Estudo aponta que mais de 200 milhões de doses ainda precisam ser aplicadas para alcançar cobertura vacinal necessária

Com mais de 533 mil mortes causadas pela COVID-19, o Brasil se encontra em um momento crucial no combate à pandemia. A vacinação, apesar de ter acelerado nas duas últimas semanas, avança de forma lenta e vem deixando buracos significativos nas faixas etárias já cobertas. Uma pesquisa realizada pelo Instituto de Estudos em Saúde Coletiva (Iesc/UFRJ), em parceria com a Universidade de São Paulo (USP), aponta que, até 9/7, 15% dos idosos com mais de 80 anos, 14% com mais de 70 anos e 61% com 60 a 69 anos ainda não foram completamente imunizados.

Para alcançar a imunidade coletiva, as metas almejadas de cobertura vacinal dos grupos priorizados devem ser altas, preferencialmente acima de 90%. Esse cálculo leva em conta a eficácia global das vacinas aplicadas, o tamanho da população e especificidades de transmissão do vírus. Segundo a pesquisa realizada pelo Iesc, que analisou os dados disponibilizados pelo Ministério da Saúde, apenas 19% da população elegível (acima de 18 anos de idade) está com o esquema de vacinação completo. Assim, ainda seriam necessários 207 milhões de doses aplicadas até o fim do ano para cumprir a meta de imunização em 2021.

Gráfico mostra crescimento da vacinação, com primeira dose e esquema vacinal completo, até 4 de julho. Uma linha em verde-claro representa, com tendência crescente, os imunizados com pelo menos uma dose e está, atualmente, em 44,7%. Já a linha em verde-escuro representa,  em tendência crescente, mas em menor proporção, os completamente imunizados e, atualmente, está em 15,2%.
Evolução da cobertura vacinal no Brasil | Imagem: Iesc/USP

“A cobertura vacinal é um indicador simples que avalia o desempenho do sistema de saúde. Temos como atingir a imensa maioria da população e a imunização tornou-se a principal estratégia da pandemia.

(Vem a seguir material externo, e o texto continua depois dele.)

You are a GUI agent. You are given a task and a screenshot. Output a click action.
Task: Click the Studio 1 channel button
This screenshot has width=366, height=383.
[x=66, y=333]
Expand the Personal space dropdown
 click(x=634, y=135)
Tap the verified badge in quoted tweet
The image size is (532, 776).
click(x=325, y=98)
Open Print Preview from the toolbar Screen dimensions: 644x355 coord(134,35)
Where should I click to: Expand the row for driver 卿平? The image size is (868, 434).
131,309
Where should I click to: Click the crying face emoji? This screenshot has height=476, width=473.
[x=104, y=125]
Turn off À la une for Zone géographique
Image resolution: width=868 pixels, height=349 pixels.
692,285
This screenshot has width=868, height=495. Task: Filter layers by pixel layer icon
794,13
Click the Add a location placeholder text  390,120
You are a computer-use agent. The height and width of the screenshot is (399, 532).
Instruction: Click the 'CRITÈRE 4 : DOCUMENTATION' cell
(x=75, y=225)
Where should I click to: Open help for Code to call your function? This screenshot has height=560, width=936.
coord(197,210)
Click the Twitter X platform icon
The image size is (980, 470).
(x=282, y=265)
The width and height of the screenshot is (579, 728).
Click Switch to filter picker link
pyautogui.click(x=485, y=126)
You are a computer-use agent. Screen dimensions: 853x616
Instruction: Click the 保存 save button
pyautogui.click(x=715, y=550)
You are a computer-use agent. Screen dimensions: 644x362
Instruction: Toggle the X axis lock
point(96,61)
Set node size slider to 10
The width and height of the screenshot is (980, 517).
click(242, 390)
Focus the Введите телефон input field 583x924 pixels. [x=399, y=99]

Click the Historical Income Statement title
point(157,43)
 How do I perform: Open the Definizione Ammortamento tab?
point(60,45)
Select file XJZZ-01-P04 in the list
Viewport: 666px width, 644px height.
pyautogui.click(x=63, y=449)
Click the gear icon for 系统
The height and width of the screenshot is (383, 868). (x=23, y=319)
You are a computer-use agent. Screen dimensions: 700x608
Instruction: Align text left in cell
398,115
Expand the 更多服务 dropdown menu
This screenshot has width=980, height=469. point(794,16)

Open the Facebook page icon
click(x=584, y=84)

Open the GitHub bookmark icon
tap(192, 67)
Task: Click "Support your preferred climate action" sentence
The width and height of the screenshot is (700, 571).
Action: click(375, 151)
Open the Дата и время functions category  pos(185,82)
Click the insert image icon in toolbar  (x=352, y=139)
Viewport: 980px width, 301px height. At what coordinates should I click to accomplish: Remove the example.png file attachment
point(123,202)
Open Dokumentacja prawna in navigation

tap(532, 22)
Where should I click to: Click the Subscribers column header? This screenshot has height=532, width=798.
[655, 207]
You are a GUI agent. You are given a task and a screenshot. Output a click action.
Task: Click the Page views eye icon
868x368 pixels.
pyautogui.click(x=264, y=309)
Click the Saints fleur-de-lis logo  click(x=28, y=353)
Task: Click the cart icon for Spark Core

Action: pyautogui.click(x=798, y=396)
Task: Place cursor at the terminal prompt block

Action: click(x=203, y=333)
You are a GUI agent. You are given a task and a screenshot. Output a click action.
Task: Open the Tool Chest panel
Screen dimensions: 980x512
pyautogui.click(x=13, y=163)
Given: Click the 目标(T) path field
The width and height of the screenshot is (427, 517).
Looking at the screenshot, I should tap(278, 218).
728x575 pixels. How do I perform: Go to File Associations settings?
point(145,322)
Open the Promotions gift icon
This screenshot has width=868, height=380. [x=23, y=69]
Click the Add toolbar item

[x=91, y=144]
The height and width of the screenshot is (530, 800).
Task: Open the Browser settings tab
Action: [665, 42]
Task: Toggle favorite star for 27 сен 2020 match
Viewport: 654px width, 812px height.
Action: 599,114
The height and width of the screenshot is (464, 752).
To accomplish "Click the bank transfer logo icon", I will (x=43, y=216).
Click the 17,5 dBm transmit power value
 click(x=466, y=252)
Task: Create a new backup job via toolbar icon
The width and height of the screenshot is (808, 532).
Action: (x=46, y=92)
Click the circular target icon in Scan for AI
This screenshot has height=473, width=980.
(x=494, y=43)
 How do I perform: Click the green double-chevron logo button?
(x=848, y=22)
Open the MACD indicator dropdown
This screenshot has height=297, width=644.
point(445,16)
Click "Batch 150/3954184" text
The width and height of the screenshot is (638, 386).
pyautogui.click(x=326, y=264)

Portanto, estamos diante de dois desafios: obter mais vacinas – esperamos que as doses prometidas sejam entregues – e não deixar ninguém para trás nesse processo”, conta Ligia Bahia, professora do Iesc e uma das responsáveis pelo estudo.

Os buracos na vacinação

Atualmente no Brasil são aplicadas quatro vacinas. A Coronavac, produzida pelo Instituto Butantan, com um prazo de 21 dias entre as doses; a da Fundação Oswaldo Cruz (Fiocruz), em parceria com a Astrazeneca/Universidade de Oxford, e a da Pfizer, ambas com espaço de 12 semanas para a segunda dose; e, ainda, a da Janssen, de dose única.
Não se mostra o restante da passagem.